Something seems to dim in Volkov’s eyes. He blinks and looks away, but then quickly returns his eyes to mine.

“We wanted to make sure, Mr. Prime Minister,” I say, “that even if someone utterly and completely destroyed our stateside military operational systems, we were armed and ready with our European resources—that we were prepared to respond militarily against any nation responsible for the virus. Or any nation that had the ridiculous idea that it could take advantage of the United States during that difficult time by, say, attacking us.

“So clearly, these European training exercises were necessary,” I say. “And the good news is, they have all been successful. You probably already know that.”

The color in his face changes. He does know that. The Russians, obviously, closely followed our training exercises. But he’s not going to give me the satisfaction of acknowledging that fact.

The truth? There was only so much we could accomplish in two weeks. Only our generals know how thin and provisional these new systems are, how rudimentary compared to our existing systems. But they assure me they are effective and secure. Commands will go through. Missiles will fire. Targets will be hit.

“We now have full confidence,” I continue, “that even if somehow the virus still managed to infect our stateside operational network, we have the full capacity to engage in warfare of any kind—nuclear, air, conventional, what have you—from our NATO bases in Europe. Anyone responsible for this virus, Mr. Prime Minister, or any nation that tries to take advantage of this difficult time to attack the United States or its allies—we reserve the right, and we will have the full capacity, to respond with overwhelming force.

“So it’s nothing specific to Russia. It just so happens that many of our NATO allies happen to be in your backyard.
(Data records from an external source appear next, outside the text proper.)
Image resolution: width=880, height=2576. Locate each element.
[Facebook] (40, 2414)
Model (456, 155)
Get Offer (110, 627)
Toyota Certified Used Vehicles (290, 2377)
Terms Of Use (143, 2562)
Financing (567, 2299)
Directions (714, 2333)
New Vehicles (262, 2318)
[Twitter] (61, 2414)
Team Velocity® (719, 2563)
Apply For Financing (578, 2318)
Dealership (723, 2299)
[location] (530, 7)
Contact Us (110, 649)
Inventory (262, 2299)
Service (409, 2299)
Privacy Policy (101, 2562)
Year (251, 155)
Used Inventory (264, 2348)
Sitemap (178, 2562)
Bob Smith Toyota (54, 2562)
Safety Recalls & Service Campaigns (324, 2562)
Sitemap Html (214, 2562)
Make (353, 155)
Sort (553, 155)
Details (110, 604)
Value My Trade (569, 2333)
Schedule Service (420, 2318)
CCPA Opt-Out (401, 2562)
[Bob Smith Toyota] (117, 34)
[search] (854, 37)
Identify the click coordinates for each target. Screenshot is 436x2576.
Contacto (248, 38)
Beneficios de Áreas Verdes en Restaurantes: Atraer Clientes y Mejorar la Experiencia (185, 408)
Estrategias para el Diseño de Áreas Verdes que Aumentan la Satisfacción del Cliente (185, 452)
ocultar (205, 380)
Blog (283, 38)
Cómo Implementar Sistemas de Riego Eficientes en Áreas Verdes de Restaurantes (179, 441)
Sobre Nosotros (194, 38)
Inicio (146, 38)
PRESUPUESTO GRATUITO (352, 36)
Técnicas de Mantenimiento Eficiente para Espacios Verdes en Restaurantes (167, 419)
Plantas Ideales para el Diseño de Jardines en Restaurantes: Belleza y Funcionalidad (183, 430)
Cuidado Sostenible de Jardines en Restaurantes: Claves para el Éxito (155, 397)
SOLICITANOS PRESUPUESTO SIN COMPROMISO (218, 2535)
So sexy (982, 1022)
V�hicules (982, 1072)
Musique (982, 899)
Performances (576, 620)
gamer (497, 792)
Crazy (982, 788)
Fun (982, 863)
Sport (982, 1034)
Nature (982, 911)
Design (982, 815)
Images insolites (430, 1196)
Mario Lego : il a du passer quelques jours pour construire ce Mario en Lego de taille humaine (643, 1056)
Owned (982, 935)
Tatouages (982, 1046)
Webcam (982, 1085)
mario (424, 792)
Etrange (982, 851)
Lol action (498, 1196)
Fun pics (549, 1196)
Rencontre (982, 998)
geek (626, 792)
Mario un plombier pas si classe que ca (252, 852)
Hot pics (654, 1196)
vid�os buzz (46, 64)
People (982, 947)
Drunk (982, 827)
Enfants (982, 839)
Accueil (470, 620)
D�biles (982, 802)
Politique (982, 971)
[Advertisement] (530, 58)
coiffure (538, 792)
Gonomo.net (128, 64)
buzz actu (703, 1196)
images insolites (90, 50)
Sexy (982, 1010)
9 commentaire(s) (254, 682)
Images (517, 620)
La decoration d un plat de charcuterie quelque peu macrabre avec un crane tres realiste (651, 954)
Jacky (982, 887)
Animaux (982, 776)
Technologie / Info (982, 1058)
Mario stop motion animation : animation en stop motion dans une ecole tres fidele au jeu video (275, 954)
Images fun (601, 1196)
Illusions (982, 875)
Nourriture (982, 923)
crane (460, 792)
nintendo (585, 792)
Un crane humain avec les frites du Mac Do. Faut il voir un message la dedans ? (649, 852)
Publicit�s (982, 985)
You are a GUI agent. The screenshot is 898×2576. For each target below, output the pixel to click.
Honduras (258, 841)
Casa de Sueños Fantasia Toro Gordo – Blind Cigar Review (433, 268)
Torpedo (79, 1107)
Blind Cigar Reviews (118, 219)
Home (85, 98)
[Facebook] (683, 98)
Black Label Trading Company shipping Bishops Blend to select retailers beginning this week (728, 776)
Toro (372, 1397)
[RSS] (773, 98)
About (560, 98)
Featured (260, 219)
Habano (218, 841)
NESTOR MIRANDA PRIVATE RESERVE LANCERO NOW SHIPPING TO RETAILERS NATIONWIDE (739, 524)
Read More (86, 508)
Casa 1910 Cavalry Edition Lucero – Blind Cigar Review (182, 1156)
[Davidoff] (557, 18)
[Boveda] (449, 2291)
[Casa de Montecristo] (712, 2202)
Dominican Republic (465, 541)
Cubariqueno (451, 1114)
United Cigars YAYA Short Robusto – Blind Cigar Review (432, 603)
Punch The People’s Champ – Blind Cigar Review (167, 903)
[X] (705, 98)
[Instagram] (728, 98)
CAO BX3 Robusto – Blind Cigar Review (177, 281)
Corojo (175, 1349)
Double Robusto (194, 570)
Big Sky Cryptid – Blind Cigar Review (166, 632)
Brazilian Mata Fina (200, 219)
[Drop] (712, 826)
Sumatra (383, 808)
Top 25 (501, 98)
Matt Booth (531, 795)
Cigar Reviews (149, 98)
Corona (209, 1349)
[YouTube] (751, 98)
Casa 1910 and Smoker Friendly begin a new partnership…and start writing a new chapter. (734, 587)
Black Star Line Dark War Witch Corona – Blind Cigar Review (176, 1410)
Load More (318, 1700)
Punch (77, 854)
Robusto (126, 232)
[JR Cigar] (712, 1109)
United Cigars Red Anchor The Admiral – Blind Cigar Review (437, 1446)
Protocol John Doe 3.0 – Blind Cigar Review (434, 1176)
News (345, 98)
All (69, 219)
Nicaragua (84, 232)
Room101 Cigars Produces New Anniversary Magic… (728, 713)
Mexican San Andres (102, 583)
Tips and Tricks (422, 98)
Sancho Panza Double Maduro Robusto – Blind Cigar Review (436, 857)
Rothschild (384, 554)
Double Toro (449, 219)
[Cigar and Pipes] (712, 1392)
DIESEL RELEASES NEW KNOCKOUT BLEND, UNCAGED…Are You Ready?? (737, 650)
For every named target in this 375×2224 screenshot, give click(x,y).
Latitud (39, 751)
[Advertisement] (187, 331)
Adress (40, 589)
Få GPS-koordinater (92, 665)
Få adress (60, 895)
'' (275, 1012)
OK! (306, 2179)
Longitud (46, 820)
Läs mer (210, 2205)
Right,” I say, drawing it out, “in your backyard.”

Volkov’s eyebrows flare a bit with that reminder. The expansion of NATO to the Russian borders, as Noya pointed out, has been the cause of great consternation in the Kremlin.

“But if Russia had nothing to do with this virus, as President Chernokev has assured us, and as long as Russia makes no attempt to take advantage of us, Russia has nothing to worry about.” I wave a hand. “Nothing at all.”

He nods slowly, some of the vinegar in his expression lost now.

“I’ll say it to anyone,” I say, “whoever is responsible for this virus. We
will
find out who did this. And if that virus detonates, we will consider it an act of war.”

Volkov is still nodding, his Adam’s apple bobbing as he swallows that down.

“We will not strike first, Mr. Prime Minister. That is my solemn vow. But if we are struck, we will strike back.”

I put my hand on the prime minister’s shoulder. “So please relay that to President Chernokev. And please convey to him that I hope he’s feeling better.”

I lean in to him. “And then let’s see if you can help us stop that virus,” I say.